__Stated exercise a__: Reproduce the rows that follow the night sailing passage below word for word, and leave the picture out.

__Extract provided__:
Sunday, November 27, 2022

Night sailing

I often love night sailing, especially when conditions are good: open ocean, minimal traffic to worry about, clear dark skies, nice wind, phosphorescent water, comfortably warm.... but there are other times, too.

In July, about 18 months ago, I wanted to head from Bucks Harbor to Bar Harbor, ME to meet Cynthia's flight. Weather forecast was for hurricane remnants dying off by dark, then decent but dying winds all night.... and then unfavorable winds until after Cynthia arrived. So.... I headed out at sunset and set sail down Eggemoggin Reach. As the light diminished, the wind increased.. and increased... and increased, well above forecasts, as the eye of the storm passed and the wind returned. Fortunately, I had dropped sails just after dark when I wondered about increasing winds and we raced along under half of the jib.

__Stated exercise b__: According to the night sailing post, under what sail did the boat race along once the wind rose?

__Data excerpts__:
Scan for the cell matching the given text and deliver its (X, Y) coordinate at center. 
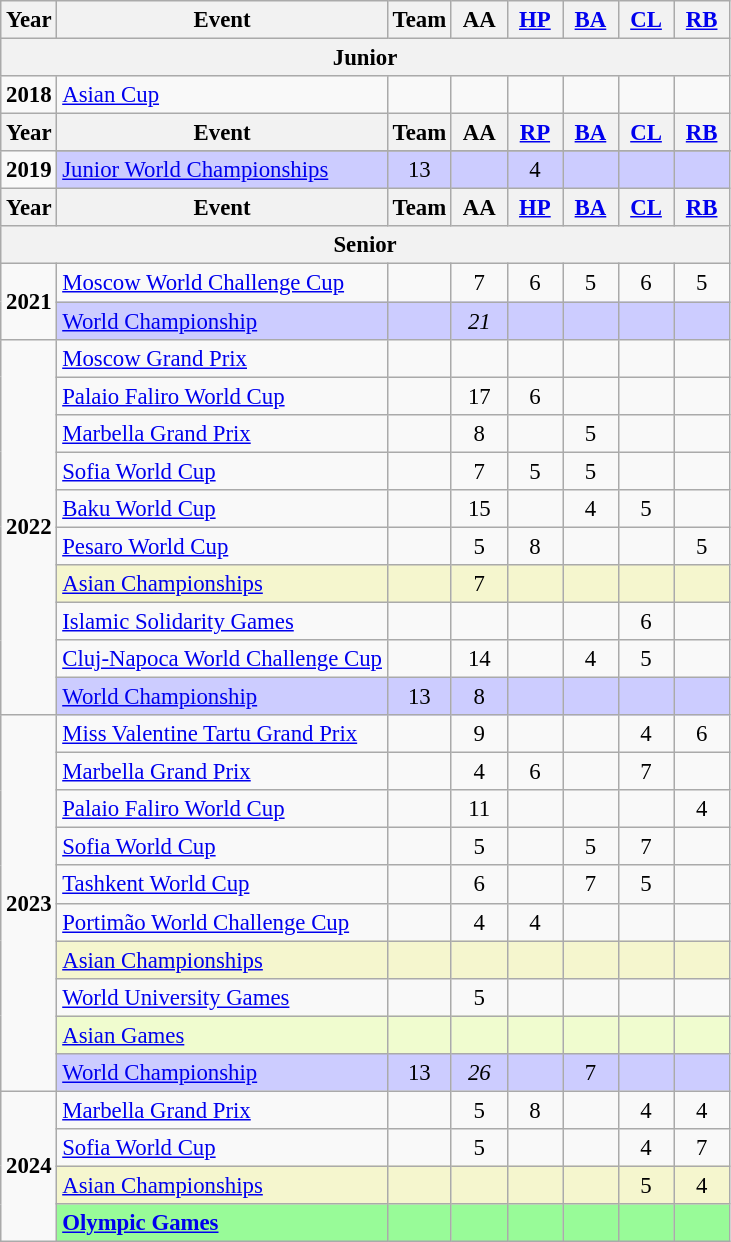
14 (479, 659)
2023 (29, 903)
Tashkent World Cup (222, 885)
Pesaro World Cup (222, 546)
26 (479, 1073)
Cluj-Napoca World Challenge Cup (222, 659)
Moscow World Challenge Cup (222, 283)
Moscow Grand Prix (222, 358)
Baku World Cup (222, 509)
2022 (29, 527)
RP (535, 133)
Junior (366, 58)
9 (479, 734)
Olympic Games (222, 1223)
11 (479, 809)
2018 (29, 95)
World University Games (222, 997)
2019 (29, 170)
Islamic Solidarity Games (222, 621)
15 (479, 509)
Asian Games (222, 1035)
21 (479, 321)
2024 (29, 1166)
Asian Cup (222, 95)
17 (479, 396)
2021 (29, 302)
Miss Valentine Tartu Grand Prix (222, 734)
Junior World Championships (222, 170)
Portimão World Challenge Cup (222, 922)
Senior (366, 245)
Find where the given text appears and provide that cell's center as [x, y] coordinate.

__Final answer a__:
Scan for the cell matching the given text and deliver its (X, Y) coordinate at center. 
14 (479, 659)
2023 (29, 903)
Tashkent World Cup (222, 885)
Pesaro World Cup (222, 546)
26 (479, 1073)
Cluj-Napoca World Challenge Cup (222, 659)
Moscow World Challenge Cup (222, 283)
Moscow Grand Prix (222, 358)
Baku World Cup (222, 509)
2022 (29, 527)
RP (535, 133)
Junior (366, 58)
9 (479, 734)
Olympic Games (222, 1223)
11 (479, 809)
2018 (29, 95)
World University Games (222, 997)
2019 (29, 170)
Islamic Solidarity Games (222, 621)
15 (479, 509)
Asian Games (222, 1035)
21 (479, 321)
2024 (29, 1166)
Asian Cup (222, 95)
17 (479, 396)
2021 (29, 302)
Miss Valentine Tartu Grand Prix (222, 734)
Junior World Championships (222, 170)
Portimão World Challenge Cup (222, 922)
Senior (366, 245)
Find where the given text appears and provide that cell's center as [x, y] coordinate.

__Final answer b__: Under half of the jib.